SWE Bench Verified consists of 500 such tasks. so this is 500 different tasks that the model needs to accomplish, spread over some number of unique repos. Each repo has its own container that needs to be used, that contains the environment and repo setup for the model.

For training, we use datasets like SWE Gym, R2E gym, etc. Each SWE RL rollout currently can be a sequence of up to 100 alternating model calls and command executions for training, and up to 500 for benchmark.

## Deployment topology during training

When we go to train, assuming async RL setup, we will provision a set of GPU nodes on the cluster from Slurm and split those into training and generation GPU resources.
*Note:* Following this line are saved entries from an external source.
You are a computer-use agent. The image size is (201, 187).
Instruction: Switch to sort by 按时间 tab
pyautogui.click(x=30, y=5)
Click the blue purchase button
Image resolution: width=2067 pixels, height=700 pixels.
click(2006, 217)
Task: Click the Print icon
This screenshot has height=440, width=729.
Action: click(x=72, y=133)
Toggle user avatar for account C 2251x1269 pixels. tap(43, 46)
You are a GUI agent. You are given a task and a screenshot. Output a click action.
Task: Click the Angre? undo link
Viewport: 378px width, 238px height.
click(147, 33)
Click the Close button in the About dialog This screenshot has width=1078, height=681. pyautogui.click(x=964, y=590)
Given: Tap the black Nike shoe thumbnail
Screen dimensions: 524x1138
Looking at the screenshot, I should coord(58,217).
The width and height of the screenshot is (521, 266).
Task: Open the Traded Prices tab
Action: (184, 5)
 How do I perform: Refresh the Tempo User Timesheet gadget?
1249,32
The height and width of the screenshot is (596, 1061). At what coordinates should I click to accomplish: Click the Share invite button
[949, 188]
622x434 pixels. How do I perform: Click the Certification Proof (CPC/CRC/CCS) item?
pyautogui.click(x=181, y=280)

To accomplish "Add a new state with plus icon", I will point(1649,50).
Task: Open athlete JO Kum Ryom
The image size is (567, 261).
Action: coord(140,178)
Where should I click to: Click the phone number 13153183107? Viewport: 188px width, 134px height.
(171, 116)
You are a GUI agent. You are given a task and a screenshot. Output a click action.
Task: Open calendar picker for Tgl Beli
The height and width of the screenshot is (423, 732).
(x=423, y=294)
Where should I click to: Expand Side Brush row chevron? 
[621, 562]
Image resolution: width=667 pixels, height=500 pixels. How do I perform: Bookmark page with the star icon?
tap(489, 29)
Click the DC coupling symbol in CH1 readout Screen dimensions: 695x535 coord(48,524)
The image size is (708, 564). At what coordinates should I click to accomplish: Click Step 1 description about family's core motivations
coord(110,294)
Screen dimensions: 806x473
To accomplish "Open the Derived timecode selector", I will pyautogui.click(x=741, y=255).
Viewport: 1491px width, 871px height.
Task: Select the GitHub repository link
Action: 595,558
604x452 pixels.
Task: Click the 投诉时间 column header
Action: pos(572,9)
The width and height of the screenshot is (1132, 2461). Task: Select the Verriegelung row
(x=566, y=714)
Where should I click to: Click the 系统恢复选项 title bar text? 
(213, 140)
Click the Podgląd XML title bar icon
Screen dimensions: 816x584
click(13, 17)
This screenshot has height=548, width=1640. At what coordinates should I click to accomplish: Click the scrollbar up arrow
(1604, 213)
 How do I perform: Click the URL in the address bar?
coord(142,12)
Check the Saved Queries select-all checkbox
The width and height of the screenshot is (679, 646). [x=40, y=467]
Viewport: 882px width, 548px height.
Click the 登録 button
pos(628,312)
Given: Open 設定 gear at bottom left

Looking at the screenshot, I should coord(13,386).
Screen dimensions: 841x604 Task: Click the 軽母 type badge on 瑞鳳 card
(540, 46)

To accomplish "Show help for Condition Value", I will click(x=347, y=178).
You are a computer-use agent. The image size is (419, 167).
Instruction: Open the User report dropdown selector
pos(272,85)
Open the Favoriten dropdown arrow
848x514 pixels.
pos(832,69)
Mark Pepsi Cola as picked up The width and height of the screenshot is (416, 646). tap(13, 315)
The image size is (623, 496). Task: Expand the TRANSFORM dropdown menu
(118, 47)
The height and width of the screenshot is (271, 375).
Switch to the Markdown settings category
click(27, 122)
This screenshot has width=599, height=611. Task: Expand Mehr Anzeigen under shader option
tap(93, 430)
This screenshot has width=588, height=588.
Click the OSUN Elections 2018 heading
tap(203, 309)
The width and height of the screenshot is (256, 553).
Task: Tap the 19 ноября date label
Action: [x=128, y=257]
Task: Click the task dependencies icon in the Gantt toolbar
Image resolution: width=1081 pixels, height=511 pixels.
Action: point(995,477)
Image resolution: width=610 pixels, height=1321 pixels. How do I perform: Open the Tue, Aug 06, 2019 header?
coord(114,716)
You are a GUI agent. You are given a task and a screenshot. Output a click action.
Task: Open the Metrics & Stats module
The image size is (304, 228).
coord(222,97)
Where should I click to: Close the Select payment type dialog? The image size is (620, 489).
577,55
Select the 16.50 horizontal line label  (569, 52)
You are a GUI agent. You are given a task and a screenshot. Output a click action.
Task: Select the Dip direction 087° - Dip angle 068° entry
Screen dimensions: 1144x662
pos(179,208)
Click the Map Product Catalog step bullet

We will spin Gym up on the Ray head node which may be colocated with either the train or generation GPUs.

At rollout time, we will make a batch of requests to Gym which include SWE RL tasks. Inside the SWE RL Gym server, we will do some config preprocessing, and call ray.remote with SPREAD scheduling policy across our available GPU nodes. Inside the ray.remote call, we will spin up the task instance container using a containerization framework called apptainer. We chose Apptainer (called Singularity at the time we started the effort) because our clusters use enroot as the containerization framework on the Slurm level, and apptainer was the only containerization framework that we could run from within an enroot container. Looking back, we got lucky this is the choice we made since apptainer has now pivoted to exactly supporting these agentic coding scenarios.

Inside the apptainer, we will run the harness logic (e.g. OpenHands) to orchestrate calls to the model endpoint and command executions. After the trajectory finishes, we will spin up another instance of the same task container to run final unit tests validation to see whether or not the patch the model generated was correct. If correct, we give reward 1.

The CPU resources necessary for our SWE RL depend on two primary factors:
1. The tasks themselves
2. The quality of the code that the model generates

Right now, our rough estimation for the tasks we currently have in hand is that each task instance requires around 1 CPU core worth of CPU resources. Preliminary SWE RL experiments typically use a batch size of 16 prompts per step and 32 rollouts per prompt = 512 concurrent task instances. This is roughly 512 CPU cores we need to properly support these experiments. If we run on 16 GPU nodes, that's 32 tasks per node.

However, as task complexity increases over the next few months (especially in more complicated multimodal scenarios), the cpu resources necessary to serve these task instances is only going to increase and at some point we may no longer be able to co-locate on the GPU nodes.

The quality of the code that the model generates is a minor factor. Usually we just need to impose the right resource limits (e.g. max memory, filesystem permissions within the container, etc) so that we don’t crash.

## Current challenges and next steps

Eventually we want to scale SWE RL to match the production RL batch size of up to 4 steps off policy * 256 prompts per step * 16 rollouts per prompt, but our preliminary experiments have shown that 4 steps off policy is too much for the SWE RL setting, and our software (including both Gym but mainly the model generation speed i.e. vLLM inference software) is not fast enough to support 256x16 so we've kept it at 16x32 for now.

SWE RL is a long horizon task (open research question how to properly train e2e still) and it's also the longest wall clock time training environment by far. For example, the step time for all other RL environments is around 7 minutes, but for SWE the fastest we've been able to go with batch size 512 is around 20 minutes for both train and rollout.